A huge complex was now in place that spread out over the southwest desert. Where once there was a small nondescript sign announcing the entrance to the prison, now there was a major entry point that could not be missed. (Today it is touted as a “superplex” on a government affiliated web-site.)
And where once I might have barely noticed what I was feeling as I drove by it, the feeling became intense and foreboding. After that, I began to drive by another route, and I put it all aside.
So why am I bringing it up here, now?
Well as I said earlier, many things have changed for me since my accident. I see things differently, and my priorities have changed. My instinctual nature has become more keenly attuned, and as I said, it is screaming at me now to, “Pay Attention”, to “Wake Up!” to the realization that there is a threat on the horizon, that things are not what they seem to be . . . and that this time I had better stay in my body.
Today, I read Eric’s blog at PlanetWaves. . . and there he has a story sent in this morning by a reader, the mother of a four year old son telling us what he saw as they were recently riding by an old, worn-down looking “army village” in New York State.
You can read the account for yourself here.

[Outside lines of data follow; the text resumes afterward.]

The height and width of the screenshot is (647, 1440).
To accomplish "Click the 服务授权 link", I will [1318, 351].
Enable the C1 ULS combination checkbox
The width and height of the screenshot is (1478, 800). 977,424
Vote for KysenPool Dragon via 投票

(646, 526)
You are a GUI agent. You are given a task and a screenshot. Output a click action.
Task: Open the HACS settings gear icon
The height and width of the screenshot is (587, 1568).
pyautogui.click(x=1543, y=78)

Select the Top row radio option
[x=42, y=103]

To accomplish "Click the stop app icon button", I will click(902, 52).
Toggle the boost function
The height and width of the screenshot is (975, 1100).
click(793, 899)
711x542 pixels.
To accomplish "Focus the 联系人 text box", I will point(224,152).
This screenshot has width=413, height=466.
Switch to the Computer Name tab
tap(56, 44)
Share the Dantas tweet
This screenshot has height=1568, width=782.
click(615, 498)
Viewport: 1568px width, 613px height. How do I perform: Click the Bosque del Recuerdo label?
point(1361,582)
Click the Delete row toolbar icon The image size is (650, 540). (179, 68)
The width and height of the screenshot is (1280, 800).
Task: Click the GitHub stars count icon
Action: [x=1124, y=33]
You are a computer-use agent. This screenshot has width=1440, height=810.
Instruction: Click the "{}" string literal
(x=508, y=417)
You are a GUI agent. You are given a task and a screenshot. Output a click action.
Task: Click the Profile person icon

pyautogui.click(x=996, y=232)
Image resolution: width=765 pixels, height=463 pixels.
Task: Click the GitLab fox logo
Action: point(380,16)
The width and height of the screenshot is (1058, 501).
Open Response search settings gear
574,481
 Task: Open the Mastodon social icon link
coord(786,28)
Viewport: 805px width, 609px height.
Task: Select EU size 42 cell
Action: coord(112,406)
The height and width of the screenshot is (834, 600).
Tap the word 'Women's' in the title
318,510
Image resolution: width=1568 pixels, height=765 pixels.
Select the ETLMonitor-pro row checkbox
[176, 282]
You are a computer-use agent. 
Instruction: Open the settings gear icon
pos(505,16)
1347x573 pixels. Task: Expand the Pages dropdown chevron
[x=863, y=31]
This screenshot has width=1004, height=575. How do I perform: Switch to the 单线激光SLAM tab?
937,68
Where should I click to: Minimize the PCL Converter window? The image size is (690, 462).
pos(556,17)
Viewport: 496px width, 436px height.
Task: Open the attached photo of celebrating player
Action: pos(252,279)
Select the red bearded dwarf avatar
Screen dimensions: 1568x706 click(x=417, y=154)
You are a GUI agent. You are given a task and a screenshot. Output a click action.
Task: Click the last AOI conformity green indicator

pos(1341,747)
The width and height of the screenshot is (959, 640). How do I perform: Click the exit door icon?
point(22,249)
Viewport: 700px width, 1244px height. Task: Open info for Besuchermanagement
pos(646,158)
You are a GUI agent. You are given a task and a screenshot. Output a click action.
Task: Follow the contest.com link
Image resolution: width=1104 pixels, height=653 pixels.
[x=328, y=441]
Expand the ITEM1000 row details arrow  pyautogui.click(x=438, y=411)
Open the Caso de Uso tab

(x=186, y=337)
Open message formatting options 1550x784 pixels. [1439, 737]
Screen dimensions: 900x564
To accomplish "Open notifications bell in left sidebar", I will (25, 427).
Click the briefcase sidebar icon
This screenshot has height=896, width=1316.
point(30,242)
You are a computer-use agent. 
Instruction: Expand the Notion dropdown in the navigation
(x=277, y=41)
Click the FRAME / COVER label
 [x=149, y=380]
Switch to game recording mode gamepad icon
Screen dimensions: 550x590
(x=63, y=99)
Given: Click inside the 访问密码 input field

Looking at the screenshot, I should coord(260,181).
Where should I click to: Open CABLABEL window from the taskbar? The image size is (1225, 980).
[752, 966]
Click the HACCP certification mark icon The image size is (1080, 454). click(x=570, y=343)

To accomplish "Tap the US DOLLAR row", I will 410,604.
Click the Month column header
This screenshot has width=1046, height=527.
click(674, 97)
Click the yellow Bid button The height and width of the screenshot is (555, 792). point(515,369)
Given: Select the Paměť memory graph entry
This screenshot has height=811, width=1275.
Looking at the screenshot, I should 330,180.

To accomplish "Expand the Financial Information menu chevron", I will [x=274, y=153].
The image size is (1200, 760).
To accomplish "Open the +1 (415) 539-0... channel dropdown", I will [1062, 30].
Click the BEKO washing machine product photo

(Feb. 22 Where Do You Go?)After I read the mother’s account, I sat stunned, and what flashed before my eyes were the thousands of four year olds who in past times were torn from their mother’s arms at the train stations full of “cattle cars”, and as the mothers were dragged away, their children screamed, “Momma, don’t leave me!”
So in my world, the bell has been rung . . . by a four year old.
Are you still with me on this after hearing the information above, sparse as it is . . . or was just hearing the word crematorium enough to have you go away? Or perhaps it even took reading the words of the children screaming for their mothers for you to leave.
I know very well that it took a lot for me to stay when I read that this morning.
What I used in order to stay present and not go away was the body awareness I shared with you above. As I did it, I became aware of the deep rage within my belly. Nothing can raise a mother’s rage more than a threat to one of her children, or any child for that matter.
That’s what I became aware of as I synchronized my breath and body.
Can I stand by and not say what I am aware of, when it might save one child’s life? Am I willing to be seen, regardless of whatever some will make of me, simply because I have pointed out the shadow of darkness that has great foreboding for this country’s future?
Do I not know that what the present administration says is not the same as their actions? Am I not aware, using past performance as a guide, that when this administration says they are planning to do something in the future that what they are really saying is that their mind is already made up and it is a done deal?
I am aware of the deep threat that I feel about the sordid intentions and Faustian agenda that others apparently have for those yet to be named, yet to called “immigrant.”
The bell has rung its warning. Who will heed?
Will we choose to stay, or will we ‘go away’?